(Stored records)
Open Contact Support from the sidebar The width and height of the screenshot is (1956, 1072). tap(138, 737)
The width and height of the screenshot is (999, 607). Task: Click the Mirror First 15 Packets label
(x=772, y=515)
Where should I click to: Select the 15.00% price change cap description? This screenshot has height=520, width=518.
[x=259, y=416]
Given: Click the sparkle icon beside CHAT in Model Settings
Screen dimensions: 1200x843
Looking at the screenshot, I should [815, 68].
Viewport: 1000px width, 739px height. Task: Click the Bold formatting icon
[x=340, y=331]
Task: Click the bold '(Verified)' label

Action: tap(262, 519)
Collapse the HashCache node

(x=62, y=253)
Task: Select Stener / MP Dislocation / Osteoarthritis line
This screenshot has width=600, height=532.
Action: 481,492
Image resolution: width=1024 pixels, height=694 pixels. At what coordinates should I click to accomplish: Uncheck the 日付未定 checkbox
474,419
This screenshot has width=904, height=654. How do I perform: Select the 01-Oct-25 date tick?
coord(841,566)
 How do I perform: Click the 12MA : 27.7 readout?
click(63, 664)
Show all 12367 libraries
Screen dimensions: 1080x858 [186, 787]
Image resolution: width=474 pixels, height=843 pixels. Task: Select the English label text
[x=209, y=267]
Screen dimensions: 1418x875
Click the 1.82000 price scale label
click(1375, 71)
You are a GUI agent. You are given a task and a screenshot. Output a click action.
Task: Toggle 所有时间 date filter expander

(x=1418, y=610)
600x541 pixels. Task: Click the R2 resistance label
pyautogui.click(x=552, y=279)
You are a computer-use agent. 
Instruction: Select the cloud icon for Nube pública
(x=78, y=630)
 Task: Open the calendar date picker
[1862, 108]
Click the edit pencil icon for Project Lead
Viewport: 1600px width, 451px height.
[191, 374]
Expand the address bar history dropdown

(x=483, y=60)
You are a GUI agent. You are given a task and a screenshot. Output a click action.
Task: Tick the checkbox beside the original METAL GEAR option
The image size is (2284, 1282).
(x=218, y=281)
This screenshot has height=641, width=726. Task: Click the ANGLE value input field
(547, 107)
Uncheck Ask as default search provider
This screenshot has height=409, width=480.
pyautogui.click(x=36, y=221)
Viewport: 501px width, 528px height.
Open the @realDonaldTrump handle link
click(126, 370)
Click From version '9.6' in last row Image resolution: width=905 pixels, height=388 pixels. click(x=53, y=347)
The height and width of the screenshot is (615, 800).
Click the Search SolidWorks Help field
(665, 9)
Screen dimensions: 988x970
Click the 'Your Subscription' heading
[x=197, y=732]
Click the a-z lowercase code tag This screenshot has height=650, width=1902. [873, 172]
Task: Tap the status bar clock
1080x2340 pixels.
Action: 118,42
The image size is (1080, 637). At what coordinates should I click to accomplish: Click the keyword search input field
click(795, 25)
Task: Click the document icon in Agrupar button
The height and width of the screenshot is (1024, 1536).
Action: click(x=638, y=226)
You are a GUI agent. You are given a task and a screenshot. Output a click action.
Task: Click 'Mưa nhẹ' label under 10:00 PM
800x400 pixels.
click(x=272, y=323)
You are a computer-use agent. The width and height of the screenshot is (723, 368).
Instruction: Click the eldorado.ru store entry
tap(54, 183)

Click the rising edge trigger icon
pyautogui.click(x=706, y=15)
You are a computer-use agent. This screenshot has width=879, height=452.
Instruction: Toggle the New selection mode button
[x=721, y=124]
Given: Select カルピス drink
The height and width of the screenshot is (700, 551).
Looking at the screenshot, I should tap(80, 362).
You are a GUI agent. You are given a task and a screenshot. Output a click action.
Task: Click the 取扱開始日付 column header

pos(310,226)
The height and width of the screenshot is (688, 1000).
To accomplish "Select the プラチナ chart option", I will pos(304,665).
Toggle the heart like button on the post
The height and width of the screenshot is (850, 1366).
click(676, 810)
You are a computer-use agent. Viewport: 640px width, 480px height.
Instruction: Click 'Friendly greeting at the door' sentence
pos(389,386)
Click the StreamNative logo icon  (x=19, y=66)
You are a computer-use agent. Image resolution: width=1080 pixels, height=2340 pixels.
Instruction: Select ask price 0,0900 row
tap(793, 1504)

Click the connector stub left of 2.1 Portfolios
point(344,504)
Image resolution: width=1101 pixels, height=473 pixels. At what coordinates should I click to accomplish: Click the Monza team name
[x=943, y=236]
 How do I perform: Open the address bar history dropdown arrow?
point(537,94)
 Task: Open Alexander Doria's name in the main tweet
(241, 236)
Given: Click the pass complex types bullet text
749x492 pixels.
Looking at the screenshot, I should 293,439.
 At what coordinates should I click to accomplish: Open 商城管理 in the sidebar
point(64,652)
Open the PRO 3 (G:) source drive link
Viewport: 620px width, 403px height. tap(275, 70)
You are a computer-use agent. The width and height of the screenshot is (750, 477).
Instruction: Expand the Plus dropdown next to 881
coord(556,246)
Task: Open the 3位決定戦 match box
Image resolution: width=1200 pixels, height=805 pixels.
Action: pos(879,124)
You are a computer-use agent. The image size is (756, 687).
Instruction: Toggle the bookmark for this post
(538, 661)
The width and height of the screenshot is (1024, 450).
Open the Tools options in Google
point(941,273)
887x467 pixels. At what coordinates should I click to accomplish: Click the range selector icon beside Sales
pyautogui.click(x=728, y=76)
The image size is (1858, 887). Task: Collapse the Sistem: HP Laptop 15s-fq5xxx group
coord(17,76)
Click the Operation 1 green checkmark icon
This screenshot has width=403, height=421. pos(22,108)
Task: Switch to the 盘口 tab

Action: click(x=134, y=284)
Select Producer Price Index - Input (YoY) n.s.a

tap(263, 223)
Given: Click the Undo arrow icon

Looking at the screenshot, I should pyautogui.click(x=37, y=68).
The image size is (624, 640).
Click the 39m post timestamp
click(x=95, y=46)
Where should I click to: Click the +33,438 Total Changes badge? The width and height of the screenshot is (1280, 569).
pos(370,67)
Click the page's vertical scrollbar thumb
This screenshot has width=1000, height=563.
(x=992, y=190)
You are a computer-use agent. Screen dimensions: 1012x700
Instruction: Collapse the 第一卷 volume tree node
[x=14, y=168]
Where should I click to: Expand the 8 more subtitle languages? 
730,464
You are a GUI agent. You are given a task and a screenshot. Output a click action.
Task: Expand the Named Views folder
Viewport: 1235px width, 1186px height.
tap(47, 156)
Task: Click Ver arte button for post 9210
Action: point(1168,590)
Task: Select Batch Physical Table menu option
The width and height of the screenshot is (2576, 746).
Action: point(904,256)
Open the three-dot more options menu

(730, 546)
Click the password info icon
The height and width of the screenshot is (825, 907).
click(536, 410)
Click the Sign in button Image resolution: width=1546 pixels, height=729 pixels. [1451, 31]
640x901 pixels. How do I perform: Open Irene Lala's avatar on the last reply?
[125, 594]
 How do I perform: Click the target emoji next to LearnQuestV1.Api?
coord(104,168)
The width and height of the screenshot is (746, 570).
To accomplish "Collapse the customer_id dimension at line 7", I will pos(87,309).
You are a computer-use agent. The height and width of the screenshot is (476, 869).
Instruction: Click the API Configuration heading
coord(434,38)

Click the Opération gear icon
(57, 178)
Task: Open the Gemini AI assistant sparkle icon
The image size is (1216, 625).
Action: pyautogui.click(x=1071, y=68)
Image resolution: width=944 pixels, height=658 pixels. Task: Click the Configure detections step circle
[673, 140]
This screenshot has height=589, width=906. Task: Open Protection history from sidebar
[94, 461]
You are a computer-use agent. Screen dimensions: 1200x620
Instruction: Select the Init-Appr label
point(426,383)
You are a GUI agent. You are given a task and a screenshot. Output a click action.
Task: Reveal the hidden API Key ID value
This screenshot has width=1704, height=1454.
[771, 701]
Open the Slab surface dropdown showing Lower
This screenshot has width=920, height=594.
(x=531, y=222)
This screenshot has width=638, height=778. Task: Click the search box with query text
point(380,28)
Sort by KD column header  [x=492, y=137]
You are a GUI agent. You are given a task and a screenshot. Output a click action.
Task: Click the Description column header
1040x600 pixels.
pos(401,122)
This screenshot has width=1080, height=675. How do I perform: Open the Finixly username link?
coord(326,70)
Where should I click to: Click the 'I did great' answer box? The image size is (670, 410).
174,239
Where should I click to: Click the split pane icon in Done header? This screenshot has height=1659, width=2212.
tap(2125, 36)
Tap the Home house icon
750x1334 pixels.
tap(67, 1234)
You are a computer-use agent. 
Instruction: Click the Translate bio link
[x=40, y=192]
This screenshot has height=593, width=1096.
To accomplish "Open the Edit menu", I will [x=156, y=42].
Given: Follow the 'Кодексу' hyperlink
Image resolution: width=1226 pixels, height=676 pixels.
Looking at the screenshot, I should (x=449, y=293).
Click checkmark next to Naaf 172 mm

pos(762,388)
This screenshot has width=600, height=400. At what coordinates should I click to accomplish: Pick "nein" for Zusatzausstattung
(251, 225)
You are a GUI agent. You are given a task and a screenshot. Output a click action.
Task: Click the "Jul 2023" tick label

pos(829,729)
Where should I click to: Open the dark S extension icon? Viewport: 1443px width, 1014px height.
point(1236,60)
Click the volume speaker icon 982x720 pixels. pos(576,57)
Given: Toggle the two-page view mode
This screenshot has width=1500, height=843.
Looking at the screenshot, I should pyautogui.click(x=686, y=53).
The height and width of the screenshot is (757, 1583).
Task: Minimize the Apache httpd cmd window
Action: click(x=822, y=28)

### Requirement
Across the entries above, find the lines with the string "computer" and copy them.

### Final answer
You are a computer-use agent. 
You are a computer-use agent. The width and height of the screenshot is (723, 368).
You are a computer-use agent. This screenshot has width=879, height=452.
You are a computer-use agent. Viewport: 640px width, 480px height.
You are a computer-use agent. Image resolution: width=1080 pixels, height=2340 pixels.
You are a computer-use agent. The width and height of the screenshot is (750, 477).
You are a computer-use agent. The image size is (756, 687).
You are a computer-use agent. Screen dimensions: 1012x700
You are a computer-use agent. The height and width of the screenshot is (476, 869).
You are a computer-use agent. Screen dimensions: 1200x620
You are a computer-use agent. 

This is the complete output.